Donnette Plant addressed the gathering and explained the purpose of the meeting.
“In light of the meeting that council and the school board had a few weeks ago (March 4), we decided to get information for what all of the options are for the old Hewitt-Trussville High School,” Plant said. “Tonight is really just about getting information.”
Trussville City Schools Superintendent Pattie Neill said the school board was considering several options and locations for the new school. One of those options includes tearing down the old school building to make way for a new one. Neill said renovating the historic building is no longer an option. Also under consideration now are the Magnolia Place site, acreage on Roper Tunnel Road and property not yet identified.
Neill told those gathered that a new school was necessary because more than 300 students are currently housed in trailers at the Paine Primary School campus. She said no final decision in the location had been made and that she was seeking public input.
“I value your input and I want your input,” Neill said.
Neill had appointed a steering committee of 15 parents and school personnel to consider the Parkway Drive property and 39 acres near the Magnolia Place subdivision in 2012
. The committee earlier this year recommended the Magnolia Place site after viewing plans for schools on both sites. Those plans included remodeling and expanding the building that formerly housed Hewitt-Trussville middle and high schools, but demolition of the building was not on the table for consideration at that time. The possibility of removing the current structure was first discussed on March 4 at a combined workshop of the Trussville City Council and Trussville City Board of Education.
Architect Michael Brady showed renderings of a new school replacing the old Hewitt-Trussville High School on Parkway Drive. While Brady had shown plans to the council and school board at an earlier meeting, the new drawings reflected an updated design addressing concerns expressed in the March 4 meeting. The new plan shows a one-story school with an identical portico to the current building.
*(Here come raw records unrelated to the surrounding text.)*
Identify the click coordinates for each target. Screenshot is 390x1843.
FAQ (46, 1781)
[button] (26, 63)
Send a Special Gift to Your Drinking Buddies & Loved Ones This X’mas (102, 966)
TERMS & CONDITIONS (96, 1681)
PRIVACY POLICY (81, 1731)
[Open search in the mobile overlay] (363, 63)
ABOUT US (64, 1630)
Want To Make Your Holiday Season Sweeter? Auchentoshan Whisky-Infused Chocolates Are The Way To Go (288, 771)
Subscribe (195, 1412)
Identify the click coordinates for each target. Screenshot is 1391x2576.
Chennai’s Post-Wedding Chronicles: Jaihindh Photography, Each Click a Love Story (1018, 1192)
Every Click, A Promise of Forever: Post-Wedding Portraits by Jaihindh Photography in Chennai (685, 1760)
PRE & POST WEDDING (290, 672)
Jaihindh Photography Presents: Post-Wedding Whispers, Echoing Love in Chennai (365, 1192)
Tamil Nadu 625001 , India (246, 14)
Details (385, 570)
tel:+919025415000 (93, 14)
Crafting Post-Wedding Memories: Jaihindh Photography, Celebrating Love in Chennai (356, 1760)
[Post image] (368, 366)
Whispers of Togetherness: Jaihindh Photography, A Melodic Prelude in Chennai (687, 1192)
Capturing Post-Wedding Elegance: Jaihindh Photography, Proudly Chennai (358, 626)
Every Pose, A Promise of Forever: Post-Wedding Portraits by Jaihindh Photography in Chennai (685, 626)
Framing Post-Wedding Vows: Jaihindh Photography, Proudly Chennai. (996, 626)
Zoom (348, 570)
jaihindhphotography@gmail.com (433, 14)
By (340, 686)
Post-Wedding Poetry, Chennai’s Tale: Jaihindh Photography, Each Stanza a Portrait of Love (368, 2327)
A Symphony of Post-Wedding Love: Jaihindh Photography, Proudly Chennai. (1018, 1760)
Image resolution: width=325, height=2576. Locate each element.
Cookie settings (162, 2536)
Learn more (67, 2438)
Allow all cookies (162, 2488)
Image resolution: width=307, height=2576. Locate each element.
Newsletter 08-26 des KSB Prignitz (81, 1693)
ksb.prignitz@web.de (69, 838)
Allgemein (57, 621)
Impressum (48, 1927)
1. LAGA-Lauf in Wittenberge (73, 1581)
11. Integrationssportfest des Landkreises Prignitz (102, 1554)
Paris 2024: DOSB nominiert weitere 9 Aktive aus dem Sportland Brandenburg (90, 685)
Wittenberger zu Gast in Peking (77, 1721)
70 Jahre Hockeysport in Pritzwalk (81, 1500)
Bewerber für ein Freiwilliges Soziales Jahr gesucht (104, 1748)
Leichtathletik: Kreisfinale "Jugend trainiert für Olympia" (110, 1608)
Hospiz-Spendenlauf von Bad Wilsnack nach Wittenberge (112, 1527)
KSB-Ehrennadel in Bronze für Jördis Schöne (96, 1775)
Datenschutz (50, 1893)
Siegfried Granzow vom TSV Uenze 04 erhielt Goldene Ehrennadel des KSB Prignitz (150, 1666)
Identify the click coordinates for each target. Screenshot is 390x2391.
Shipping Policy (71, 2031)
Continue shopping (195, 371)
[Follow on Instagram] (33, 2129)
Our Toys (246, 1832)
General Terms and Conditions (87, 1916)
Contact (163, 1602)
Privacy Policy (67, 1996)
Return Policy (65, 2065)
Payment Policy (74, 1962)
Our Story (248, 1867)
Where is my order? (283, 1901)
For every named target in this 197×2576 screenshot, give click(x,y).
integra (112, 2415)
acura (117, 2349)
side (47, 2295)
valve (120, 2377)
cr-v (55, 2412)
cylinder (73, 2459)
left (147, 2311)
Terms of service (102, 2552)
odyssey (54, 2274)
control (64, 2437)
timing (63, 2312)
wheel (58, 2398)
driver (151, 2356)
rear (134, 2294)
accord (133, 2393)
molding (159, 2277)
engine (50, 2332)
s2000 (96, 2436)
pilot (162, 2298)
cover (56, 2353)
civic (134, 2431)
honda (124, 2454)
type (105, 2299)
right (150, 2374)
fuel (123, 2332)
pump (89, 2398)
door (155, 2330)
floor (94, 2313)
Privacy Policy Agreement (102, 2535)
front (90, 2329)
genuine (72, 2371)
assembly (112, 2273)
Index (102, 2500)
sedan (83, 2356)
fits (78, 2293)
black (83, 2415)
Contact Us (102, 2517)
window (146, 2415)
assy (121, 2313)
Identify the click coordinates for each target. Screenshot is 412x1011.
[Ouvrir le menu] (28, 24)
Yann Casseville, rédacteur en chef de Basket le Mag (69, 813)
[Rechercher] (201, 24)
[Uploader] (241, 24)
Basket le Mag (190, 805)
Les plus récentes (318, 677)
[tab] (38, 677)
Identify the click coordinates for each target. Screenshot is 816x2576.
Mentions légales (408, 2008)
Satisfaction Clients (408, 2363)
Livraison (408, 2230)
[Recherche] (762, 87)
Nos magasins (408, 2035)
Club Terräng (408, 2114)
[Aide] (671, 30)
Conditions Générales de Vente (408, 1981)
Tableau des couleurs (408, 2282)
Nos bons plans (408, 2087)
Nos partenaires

Traffic lanes through the flag plaza had also been moved to the side of the plaza.
Residents in attendance were divided on whether or not the building should be torn down to make way for a new school. Fifty-five people attended the meeting and when Neill asked for a show of hands of those opposed to demolishing the school, 22 raised their hands.
Local historian and author of “Trussville Through the Years,” Earl Massey, said Trussville was the only complete community built by the Works Project Administration under President Franklin D. Roosevelt. Massey also expressed concerns about the traffic a new school would generate.
“How many of you have been by (the) Paine school in the morning?” Massey asked. “People park on the highway all the way from Deerfoot Parkway to the school. There’s not enough streets in the project to accommodate that many cars.”
Plant also read a letter form Mayor Gene Melton, who could not attend the meeting. In his letter, Melton expressed a desire to save the building, bring it up to code and put it to use within the community, while assisting the school board in finding a more suitable location.
Plant, who lives in the Cahaba Village Project, told the group that she was torn over the potential school, expressing a desire to preserve the historic building balanced against concerns that it would remain empty for a period of time.
Neill said the next step is to appoint a committee to consider all options including additional parcels of land not considered by the original steering committee.